Al Jefferson has endured it all.
But after spending the first part of his career putting up eye-catching numbers in a barren no-man's land, the only major piece the Utah Jazz added during a period of subtraction has found a home.
A city that he appreciates and enjoys. A team that has welcomed him with open arms, loaded with like-minded players who have all long been one step removed from the promised land. A committed, no-give coaching staff that wants to build on his strengths and refine his weaknesses. And a legion of fans who once seemed to fear and hate him but now offer love and support before "Big Al" has even played his first game in a Jazz uniform.

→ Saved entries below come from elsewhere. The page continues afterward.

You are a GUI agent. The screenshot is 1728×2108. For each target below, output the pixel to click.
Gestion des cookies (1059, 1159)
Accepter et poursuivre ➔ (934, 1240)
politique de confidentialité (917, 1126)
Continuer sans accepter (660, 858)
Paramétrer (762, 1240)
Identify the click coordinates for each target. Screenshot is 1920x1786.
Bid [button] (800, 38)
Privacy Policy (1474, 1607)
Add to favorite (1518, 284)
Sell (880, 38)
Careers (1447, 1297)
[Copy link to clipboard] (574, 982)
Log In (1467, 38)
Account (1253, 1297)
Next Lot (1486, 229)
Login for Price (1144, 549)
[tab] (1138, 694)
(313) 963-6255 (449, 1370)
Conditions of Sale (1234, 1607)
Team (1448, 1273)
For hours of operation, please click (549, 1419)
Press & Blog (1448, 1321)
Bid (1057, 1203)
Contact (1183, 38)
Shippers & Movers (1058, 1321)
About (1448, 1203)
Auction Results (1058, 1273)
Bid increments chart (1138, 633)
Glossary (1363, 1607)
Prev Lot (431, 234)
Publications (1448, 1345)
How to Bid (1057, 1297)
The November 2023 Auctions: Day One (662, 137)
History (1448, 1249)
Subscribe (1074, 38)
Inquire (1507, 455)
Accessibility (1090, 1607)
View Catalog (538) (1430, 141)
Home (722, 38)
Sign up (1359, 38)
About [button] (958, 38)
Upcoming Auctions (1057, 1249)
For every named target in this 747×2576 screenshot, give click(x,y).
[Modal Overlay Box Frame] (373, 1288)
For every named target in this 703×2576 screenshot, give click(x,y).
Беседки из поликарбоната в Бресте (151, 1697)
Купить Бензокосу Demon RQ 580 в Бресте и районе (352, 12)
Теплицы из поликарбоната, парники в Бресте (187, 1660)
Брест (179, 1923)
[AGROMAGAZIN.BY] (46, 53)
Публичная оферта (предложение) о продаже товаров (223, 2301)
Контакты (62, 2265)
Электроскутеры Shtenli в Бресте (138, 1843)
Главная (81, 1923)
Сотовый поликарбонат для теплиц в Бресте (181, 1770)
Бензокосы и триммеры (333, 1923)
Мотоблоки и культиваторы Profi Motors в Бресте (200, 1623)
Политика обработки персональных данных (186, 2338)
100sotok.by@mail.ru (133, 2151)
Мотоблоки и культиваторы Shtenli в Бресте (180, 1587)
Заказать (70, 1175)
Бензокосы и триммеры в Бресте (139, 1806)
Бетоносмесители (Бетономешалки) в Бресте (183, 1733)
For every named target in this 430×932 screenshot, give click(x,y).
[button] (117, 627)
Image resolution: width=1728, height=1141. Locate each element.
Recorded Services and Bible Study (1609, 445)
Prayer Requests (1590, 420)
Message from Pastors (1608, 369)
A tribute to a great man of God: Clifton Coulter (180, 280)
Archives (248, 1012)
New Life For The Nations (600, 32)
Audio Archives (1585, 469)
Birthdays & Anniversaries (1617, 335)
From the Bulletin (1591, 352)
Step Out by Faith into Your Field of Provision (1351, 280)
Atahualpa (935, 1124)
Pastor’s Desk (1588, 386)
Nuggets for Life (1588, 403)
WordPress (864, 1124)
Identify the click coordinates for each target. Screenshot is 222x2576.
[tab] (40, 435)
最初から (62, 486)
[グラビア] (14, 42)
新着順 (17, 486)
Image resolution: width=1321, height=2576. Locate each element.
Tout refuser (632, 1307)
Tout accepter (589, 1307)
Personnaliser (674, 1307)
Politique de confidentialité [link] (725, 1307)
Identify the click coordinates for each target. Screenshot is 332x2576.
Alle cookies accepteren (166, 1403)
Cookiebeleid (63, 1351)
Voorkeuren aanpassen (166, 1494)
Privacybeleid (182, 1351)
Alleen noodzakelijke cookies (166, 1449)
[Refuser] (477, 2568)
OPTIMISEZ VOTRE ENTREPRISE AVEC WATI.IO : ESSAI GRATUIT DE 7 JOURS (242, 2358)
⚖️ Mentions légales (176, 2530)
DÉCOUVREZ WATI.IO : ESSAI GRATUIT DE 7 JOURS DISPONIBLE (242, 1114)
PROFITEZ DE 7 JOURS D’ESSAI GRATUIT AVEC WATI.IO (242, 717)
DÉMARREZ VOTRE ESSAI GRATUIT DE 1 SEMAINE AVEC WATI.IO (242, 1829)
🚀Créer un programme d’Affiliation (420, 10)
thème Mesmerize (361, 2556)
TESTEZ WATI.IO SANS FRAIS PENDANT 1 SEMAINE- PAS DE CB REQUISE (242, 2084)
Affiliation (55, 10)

Six years into a still-promising career, the 6-foot-10, 265-pound Jefferson is on his third team and his third new start. But everything feels different this time. Promise and hope have replaced defeat and despair. And with training camp for the 2010-11 season just two days away, the 25-year-old Jefferson has never been more excited.
"It's just a great opportunity for me," he said. "I feel like I'm an essential piece to this puzzle here. And I think, with everything I bring to the table, it can really help this team get to the next level.
"It can also help me show the world the type of player that I can be. So it's just a blessing. I'm really excited that they traded for me because they didn't have to do it. They believed in me. They believed that I can be the guy that they need."
Jefferson also believes.
After spending three years with Boston and three more with Minnesota, the native of Monticello, Miss., had grown accustomed to balancing personal prestige with group failure. Take away a 45-win campaign with the Celtics during his rookie year, and Jefferson has never played on a team that has recorded more than 33 victories. During the past five seasons, the 15th overall pick of the 2004 NBA Draft has been a part of 58.4 average losses while playing for lottery-bound teams that have worn a rebuilding sign around their necks from the opening tip.
Asked to sum it up, Jefferson says: "Rough years."
But the next Jazz big man following in the steps of Karl Malone and Carlos Boozer believes that everything is about to change.
First, there was the reception that Jefferson received from Utah's devoted fan base after he joined the team July 13 as part of an unexpected trade with Minnesota.
Then there was a call from Jazz All-Star point guard Deron Williams. One during which the proud, but sometimes reserved, Williams cut through the normal grandstanding hyperbole and went straight for the heart. Williams told Jefferson that he was also going to an All-Star. It was everything and the only thing Big Al wanted to hear.
"When he said that to me, I believed him," Jefferson said. "He wasn't just talking. He wasn't just saying it because it sounded good. He really means that. And I'm not going to do nothing to mess that up."
During the past 2 1/2 months, Jefferson hasn't.
He has adapted to the Jazz's strict weight-training program, reworking a young body that he hopes still has 10 to 12 years' worth of NBA life left.
He has been active in the community, doing everything from handing out school supplies to children in need to throwing out the first pitch at a Salt Lake Bees Triple-A baseball game.
But most importantly, Jefferson has embraced the one thing that Utah wants out of its lone big-name offseason addition the thing that could one day give the Jazz two unstoppable Batmans, rather than just another one-two punch.
He's put in the work.
Pickup games with Williams, power forward Paul Millsap and guards C.J. Miles and Ronnie Price, among others, have formed a strong foundation that should pay instant dividends during camp.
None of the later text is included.